そして宮根が「こんなに高いのはどうなんですか?」と質問すると、真紀子氏は「一般の方たちはやっぱり、よく分かってておられないんじゃないか、という思いが根底にあります」と述べた。
高市早苗首相は、先月7日に行われた衆院予算委員会で、中国が台湾に侵攻する事態「台湾有事」について、安全保障関連法の規定において集団的自衛権行使が可能となる「存立危機事態」に該当するかを聞かれ、台湾を支援する米軍が中国から攻撃される例を挙げた上で「武力の行使も伴うものであれば『存立危機事態』になり得るケースだと考える」などと話した。
真紀子氏はこの件について「ただ、高市総理のこないだの発言についてはちょっとお立場を考えると不用意だったかなと。総理の発言の重さ、影響力が世界にバッと伝播する…ということをあまりよく分かっておられなかったんじゃないかと思います」と指摘。宮根から「自分の信念を思い切って言ったのか?」と聞かれると、真紀子氏は「あの場で内閣総理大臣と言う立場で仰ったということは不用意だったと思います」と述べた。
宮根が「高市さんはぶれているのかぶれていないのか。これから日中の関係はどうしていったらいいのか」などと問うと、真紀子氏氏は「ぶれてるぶれてないじゃなくて このかたの歴史と言うか外交の認識というものを問いたいと思う」とし、1972年の日中共同声明の内容を細かく説明。「そういうことをしっかりとこのかたが認識していれば ポロリ発言というような形もなかったのではないかと。 あの場で台湾についてああいう発言を だから私は政治家としての総理としての発言の重さ、影響力ということについてこのかたはちょっとご存じなさすぎるというふうに感じています」と続けた。

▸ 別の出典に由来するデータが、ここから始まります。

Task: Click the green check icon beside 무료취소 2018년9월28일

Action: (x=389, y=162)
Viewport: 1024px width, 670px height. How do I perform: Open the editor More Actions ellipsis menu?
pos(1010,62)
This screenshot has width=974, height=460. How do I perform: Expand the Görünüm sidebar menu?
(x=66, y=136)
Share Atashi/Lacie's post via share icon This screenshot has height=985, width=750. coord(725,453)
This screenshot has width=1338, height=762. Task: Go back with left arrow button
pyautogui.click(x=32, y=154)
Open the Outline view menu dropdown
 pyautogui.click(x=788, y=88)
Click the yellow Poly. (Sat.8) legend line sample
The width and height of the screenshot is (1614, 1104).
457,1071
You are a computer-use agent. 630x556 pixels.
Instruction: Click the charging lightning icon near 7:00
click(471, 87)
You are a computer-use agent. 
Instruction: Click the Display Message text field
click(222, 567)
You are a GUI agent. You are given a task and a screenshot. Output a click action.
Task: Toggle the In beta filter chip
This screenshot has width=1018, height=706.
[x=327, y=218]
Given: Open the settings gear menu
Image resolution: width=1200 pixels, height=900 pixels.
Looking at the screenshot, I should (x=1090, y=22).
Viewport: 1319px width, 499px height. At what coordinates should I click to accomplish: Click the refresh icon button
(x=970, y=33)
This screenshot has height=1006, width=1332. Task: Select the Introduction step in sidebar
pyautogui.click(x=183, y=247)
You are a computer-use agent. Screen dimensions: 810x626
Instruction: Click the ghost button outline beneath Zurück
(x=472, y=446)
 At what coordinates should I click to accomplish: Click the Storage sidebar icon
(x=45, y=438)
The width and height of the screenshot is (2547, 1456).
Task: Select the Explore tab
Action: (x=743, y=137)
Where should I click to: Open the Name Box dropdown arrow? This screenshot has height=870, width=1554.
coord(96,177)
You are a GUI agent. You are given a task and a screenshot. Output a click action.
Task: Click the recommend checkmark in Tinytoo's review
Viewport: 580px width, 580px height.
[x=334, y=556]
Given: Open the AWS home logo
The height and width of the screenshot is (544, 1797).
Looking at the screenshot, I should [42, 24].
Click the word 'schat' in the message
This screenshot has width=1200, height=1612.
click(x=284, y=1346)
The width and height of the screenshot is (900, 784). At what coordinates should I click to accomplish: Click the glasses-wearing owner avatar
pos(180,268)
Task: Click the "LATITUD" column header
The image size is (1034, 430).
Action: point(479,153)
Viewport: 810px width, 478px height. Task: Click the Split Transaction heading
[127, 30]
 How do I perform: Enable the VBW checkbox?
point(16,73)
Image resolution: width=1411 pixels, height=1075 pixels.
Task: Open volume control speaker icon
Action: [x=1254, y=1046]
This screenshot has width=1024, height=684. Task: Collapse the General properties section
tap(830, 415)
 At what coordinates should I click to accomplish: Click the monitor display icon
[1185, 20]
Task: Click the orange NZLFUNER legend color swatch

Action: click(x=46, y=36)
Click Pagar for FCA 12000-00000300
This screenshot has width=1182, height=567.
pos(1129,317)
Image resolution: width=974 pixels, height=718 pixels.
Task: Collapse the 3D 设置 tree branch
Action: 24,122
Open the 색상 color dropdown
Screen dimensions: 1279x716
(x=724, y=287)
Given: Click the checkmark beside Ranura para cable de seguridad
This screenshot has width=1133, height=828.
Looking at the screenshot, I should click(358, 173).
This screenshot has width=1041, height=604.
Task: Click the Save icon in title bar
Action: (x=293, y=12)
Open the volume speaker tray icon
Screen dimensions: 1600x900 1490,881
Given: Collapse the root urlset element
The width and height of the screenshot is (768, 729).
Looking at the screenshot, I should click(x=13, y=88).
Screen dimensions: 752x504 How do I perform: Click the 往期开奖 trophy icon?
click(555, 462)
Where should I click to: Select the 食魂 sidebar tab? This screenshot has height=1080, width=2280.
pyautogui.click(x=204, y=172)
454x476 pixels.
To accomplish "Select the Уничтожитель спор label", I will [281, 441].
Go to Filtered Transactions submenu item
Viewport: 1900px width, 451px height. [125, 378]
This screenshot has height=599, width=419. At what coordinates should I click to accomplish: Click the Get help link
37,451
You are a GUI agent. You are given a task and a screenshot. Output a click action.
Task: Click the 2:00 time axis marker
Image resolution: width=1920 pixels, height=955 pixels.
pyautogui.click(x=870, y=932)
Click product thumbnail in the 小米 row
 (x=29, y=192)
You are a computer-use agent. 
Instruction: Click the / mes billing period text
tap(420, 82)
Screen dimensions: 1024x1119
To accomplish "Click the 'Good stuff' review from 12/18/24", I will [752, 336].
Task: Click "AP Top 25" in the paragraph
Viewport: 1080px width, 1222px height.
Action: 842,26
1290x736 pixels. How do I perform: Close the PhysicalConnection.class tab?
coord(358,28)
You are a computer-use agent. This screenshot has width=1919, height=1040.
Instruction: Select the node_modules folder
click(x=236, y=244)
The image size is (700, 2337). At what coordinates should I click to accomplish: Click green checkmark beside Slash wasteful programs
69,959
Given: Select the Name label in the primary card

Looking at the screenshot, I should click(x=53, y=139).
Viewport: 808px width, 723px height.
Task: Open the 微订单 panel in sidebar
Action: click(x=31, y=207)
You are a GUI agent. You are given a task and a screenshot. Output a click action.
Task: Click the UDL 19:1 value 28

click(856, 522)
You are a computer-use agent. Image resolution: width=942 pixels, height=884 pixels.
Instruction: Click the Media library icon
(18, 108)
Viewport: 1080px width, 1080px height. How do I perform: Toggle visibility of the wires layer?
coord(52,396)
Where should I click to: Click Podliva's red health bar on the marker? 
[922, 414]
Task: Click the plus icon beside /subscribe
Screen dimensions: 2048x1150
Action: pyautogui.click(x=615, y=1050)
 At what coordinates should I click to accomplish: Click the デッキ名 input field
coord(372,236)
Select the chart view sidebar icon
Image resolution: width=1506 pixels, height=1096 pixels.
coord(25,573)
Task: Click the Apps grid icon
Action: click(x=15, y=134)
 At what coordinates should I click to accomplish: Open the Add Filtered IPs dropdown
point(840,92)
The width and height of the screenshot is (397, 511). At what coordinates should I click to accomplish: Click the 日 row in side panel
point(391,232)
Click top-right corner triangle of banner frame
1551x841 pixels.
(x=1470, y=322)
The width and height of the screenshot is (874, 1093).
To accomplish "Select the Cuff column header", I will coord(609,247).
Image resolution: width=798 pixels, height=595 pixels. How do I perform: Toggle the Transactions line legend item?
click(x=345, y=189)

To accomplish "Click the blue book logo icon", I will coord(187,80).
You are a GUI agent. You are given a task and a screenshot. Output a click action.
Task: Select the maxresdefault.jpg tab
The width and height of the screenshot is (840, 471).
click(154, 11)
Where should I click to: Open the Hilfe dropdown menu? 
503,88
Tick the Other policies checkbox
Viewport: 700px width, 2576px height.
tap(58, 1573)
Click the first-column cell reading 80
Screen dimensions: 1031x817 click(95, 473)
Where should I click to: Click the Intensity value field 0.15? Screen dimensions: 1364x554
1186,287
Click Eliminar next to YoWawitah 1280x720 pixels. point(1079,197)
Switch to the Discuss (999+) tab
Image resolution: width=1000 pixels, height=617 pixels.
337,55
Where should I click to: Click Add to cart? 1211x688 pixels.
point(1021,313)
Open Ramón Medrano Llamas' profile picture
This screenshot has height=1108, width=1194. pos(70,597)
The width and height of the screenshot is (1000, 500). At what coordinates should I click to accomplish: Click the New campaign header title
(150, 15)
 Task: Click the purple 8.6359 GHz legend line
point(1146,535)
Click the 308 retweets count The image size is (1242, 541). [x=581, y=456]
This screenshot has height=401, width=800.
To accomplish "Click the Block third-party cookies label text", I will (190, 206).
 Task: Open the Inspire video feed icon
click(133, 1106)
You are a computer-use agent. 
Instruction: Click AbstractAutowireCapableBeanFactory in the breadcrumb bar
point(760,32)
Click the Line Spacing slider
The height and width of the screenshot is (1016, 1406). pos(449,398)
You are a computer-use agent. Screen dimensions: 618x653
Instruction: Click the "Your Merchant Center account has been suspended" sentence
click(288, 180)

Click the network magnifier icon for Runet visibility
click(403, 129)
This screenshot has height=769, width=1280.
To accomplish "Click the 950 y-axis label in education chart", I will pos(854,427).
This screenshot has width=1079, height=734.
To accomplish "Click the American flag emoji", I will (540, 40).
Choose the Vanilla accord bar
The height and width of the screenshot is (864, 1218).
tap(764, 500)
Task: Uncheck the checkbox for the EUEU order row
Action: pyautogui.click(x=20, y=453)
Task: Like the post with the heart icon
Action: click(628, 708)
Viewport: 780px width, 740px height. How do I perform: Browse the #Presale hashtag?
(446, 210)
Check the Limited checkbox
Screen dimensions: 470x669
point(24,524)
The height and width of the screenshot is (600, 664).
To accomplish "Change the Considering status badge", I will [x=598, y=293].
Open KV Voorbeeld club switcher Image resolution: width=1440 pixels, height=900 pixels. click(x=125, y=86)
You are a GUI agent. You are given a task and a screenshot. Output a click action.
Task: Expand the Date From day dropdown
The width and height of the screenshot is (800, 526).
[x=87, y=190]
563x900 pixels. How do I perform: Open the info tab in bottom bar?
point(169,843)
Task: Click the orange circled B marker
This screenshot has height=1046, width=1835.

宮根が「もう言っちゃたから、高市さんは。これはどこかで修正するというか、日中の関係を良くしないきゃダメということですか?」と聞くと、真紀子氏は「ダメということです。もう遅すぎます。即やるべきですよ、あの瞬間に。政治家しては能力的なものはクエスチョンマークだと思うんですけど。それと高市さんには取り巻きの議員だとか仲間だとか役人だとか…私だって結構いましたよ、マスコミもいたし…それが、彼女はいないんですね。このかたそれがないからね」とぴしゃりと指摘した。